A major strength of our study is the large number of BCY patients, at approximately 9000. This number allowed evaluation of the association of age and subtype for women in their 20s with breast cancer. We are about to use the eighth AJCC staging based on TNM anatomical factors and biological factors such as tumor grade, proliferation rate, and ER, PR, and HER-2 status in the staging system [36]. ER- and PR-positive breast cancer will be down-staged in the 8th AJCC staging. However, young patients with luminal subtype had worse prognosis so it should not be underestimated. Another change in the 8th AJCC staging system is that gene expression prognostic panels are incorporated into the staging system.
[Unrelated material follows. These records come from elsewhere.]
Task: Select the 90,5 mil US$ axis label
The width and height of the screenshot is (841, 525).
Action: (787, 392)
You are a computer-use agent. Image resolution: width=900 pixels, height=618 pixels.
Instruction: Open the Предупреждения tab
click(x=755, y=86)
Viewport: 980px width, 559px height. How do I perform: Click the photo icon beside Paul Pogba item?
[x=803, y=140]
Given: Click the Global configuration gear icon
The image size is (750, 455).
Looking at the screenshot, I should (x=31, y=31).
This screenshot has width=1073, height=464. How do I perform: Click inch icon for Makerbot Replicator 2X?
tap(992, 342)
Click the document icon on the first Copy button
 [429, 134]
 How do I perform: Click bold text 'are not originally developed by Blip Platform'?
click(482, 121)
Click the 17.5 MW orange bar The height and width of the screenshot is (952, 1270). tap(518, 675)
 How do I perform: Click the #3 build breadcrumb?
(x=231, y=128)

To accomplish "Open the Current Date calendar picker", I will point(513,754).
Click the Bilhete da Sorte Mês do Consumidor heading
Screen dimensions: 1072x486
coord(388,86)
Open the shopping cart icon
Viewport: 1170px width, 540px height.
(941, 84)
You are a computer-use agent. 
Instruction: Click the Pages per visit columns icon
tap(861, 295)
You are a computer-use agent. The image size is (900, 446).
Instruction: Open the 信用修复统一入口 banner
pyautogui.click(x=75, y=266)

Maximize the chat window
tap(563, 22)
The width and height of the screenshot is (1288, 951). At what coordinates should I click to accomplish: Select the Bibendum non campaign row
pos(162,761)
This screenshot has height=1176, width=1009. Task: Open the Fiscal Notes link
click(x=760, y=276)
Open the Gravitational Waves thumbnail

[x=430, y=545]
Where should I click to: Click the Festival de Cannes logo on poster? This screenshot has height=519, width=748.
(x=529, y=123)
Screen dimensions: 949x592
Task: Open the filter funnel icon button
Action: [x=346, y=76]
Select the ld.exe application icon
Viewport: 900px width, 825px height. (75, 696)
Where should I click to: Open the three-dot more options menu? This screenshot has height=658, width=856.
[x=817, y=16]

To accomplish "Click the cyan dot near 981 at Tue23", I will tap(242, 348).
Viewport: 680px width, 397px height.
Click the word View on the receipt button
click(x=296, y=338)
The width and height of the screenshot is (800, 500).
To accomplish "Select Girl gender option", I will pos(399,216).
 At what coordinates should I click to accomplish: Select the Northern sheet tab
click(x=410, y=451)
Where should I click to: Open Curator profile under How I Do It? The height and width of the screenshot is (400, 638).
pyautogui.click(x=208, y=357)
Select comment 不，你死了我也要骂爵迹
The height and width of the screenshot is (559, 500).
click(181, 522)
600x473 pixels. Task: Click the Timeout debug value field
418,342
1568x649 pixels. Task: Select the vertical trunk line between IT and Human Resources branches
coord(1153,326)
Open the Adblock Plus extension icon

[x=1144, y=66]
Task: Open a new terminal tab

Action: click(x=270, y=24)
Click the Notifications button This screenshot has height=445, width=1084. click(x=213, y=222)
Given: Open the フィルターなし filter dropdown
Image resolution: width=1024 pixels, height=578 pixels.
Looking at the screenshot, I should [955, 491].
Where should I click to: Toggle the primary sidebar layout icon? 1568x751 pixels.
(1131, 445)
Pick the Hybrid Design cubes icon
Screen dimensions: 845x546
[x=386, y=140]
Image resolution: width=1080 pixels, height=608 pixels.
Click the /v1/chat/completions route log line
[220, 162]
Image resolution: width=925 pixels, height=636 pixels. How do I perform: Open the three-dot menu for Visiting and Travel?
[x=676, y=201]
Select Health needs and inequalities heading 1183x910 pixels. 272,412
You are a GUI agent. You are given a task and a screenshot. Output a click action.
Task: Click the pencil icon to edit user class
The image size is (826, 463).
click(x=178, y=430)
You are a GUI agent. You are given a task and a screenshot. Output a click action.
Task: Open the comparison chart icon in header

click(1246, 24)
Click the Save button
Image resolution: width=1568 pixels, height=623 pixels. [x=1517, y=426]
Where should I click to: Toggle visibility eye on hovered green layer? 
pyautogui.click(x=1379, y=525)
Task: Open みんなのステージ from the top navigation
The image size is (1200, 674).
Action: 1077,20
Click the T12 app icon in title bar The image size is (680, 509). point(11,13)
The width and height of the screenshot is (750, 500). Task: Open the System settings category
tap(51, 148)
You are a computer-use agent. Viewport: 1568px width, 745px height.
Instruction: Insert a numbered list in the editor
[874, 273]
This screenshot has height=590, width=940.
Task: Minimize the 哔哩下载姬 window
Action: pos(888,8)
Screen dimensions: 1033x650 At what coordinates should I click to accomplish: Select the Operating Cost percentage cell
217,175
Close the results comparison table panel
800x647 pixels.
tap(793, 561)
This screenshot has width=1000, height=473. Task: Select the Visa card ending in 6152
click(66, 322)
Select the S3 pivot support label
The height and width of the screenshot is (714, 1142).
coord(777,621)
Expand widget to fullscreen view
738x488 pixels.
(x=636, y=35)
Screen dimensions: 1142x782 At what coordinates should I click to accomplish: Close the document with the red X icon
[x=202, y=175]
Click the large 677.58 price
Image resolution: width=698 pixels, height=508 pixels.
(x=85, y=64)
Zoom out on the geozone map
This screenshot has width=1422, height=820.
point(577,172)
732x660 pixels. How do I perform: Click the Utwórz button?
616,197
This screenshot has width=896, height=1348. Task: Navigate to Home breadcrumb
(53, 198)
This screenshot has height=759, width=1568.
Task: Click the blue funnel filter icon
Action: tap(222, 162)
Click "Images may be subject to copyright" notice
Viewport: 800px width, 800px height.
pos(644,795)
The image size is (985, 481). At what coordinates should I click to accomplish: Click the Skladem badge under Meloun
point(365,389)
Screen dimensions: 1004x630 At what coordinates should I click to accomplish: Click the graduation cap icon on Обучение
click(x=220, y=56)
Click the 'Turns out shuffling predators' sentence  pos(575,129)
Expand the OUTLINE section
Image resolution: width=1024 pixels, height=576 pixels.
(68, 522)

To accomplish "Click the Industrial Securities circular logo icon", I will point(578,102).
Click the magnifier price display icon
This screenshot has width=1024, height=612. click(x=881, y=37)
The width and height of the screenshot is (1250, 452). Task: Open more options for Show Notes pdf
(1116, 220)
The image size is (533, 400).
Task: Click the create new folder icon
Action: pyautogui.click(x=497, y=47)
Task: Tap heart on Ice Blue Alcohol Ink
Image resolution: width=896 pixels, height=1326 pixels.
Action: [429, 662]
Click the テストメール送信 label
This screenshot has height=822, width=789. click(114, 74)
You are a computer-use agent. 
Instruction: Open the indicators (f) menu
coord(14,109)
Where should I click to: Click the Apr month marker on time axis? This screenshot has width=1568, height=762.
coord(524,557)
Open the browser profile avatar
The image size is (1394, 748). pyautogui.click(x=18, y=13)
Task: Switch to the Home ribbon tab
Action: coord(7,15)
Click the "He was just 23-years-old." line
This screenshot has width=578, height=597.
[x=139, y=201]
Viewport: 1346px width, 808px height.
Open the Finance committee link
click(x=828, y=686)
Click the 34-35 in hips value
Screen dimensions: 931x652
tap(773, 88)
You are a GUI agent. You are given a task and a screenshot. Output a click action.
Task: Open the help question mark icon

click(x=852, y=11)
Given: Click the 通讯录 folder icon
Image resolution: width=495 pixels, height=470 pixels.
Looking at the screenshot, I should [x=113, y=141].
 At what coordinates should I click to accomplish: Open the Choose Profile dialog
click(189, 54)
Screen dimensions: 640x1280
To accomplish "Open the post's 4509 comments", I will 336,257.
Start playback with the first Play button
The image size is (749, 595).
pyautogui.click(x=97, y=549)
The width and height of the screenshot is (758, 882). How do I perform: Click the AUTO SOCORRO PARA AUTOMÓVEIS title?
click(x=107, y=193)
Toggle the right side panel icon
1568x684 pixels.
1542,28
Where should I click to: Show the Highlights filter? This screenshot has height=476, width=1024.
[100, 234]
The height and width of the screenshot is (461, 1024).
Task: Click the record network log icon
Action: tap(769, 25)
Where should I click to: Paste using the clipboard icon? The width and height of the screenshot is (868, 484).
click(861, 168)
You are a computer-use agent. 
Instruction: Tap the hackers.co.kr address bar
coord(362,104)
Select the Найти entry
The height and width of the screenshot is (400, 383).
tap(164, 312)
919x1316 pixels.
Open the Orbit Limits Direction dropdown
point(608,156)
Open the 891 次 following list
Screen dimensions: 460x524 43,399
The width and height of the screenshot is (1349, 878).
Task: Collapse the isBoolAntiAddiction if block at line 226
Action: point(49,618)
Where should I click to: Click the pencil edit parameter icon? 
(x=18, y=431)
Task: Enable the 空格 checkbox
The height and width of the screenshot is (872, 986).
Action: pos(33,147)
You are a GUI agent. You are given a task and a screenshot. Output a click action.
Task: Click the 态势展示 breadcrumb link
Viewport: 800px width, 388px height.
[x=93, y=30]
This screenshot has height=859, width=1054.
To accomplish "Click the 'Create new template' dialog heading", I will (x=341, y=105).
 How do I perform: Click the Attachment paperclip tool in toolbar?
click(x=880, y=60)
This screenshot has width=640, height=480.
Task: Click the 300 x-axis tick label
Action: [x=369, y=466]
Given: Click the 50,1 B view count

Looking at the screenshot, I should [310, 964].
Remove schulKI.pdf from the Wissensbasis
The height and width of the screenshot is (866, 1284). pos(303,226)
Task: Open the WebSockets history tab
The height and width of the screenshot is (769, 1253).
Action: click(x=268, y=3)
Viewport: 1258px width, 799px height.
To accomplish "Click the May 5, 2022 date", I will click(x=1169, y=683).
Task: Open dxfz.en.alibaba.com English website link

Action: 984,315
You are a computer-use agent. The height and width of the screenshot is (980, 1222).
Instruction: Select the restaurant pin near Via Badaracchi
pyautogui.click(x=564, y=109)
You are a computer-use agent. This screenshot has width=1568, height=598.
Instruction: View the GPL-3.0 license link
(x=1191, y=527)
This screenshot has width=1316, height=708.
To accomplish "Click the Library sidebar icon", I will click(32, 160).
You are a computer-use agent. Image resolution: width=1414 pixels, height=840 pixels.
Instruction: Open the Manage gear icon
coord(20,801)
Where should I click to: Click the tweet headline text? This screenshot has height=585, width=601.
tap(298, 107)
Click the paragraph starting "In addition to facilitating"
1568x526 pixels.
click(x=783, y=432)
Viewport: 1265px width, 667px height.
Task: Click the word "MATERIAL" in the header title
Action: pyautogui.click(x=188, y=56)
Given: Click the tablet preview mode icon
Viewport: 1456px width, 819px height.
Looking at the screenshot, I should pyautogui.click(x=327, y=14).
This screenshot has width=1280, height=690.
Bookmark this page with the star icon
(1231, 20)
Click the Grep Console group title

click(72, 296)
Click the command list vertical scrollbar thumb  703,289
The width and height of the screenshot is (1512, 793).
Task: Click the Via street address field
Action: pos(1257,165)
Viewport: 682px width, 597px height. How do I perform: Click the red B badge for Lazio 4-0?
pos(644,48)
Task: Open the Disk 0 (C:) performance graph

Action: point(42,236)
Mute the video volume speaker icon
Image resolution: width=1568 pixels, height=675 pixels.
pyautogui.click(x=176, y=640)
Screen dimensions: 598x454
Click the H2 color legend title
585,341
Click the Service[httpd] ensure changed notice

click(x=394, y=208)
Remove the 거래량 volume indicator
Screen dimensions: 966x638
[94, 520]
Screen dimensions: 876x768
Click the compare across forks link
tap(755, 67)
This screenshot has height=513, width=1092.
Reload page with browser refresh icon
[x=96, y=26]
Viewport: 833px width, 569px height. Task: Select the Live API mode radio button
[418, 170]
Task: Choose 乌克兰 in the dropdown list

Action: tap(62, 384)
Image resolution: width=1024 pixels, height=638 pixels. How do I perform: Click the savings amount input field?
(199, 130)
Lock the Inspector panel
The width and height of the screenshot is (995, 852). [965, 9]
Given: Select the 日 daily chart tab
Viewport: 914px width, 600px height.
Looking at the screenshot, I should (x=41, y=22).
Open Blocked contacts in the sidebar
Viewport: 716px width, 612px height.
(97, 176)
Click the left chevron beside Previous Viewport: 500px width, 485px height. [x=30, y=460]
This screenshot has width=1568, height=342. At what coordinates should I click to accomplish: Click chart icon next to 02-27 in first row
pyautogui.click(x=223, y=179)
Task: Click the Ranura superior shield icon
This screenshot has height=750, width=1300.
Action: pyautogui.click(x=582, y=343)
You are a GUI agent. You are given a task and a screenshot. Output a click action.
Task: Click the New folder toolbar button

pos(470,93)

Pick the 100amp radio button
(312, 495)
Among the patients with luminal A subtype, node-negative cancers with tumor size less than or equal to 5 cm combined with low risk of multigene panels are expected to be categorized as stage I. However, gene expression prognostic panels are usually developed for postmenopausal patients and their applications in BCY patients are uncertain, especially for breast cancer patients in their 20s [37,38,39,40]. In the future, studies on gene expression prognostic panels validated for BCY are needed.

Our study had a few limitations. First, our study had a retrospective design based on analysis of the KBCSR database. We lacked information on detailed patient oncological outcome such as locoregional recurrence, distant metastasis, and contralateral recurrence. We also lacked information on proliferation markers such as Ki-67 and on administration of adjuvant treatment such as trastuzumab and goserelin. In addition, the database lacked information about adherence to adjuvant endocrine therapy, adjuvant chemotherapy, or goserelin. Adherence to adjuvant endocrine therapy is important for breast cancer of luminal subtype and could affect mortality from breast cancer. Second, the median follow-up of 84 months was relatively short, especially for luminal subtype cancer. Finally, we used IHC markers (ER, PR, and HER-2) as surrogates for gene expression. Although IHC profiles have been successfully used as surrogates, they can lead to misclassification. Despite these limitations, our study used a nationwide database linked to survival data officially confirmed by the KBCSR. All patients analyzed in the study were ethnically homogeneous (all patients were Korean), and the database had detailed clinicopathological characteristics including HER-2 status and treatment information. Our findings were consistent with results from the National Comprehensive Cancer Network Breast Cancer Outcomes Database Project [22].

In conclusion, breast cancer patients in their 20s had unfavorable characteristics and worse prognosis than patients in their 30s and 40s. When stratified by tumor subtype, women in their 20s with breast cancer of luminal subtype showed worse prognosis, while cancer of HER-2 and TNBC subtypes was not significantly different according to age.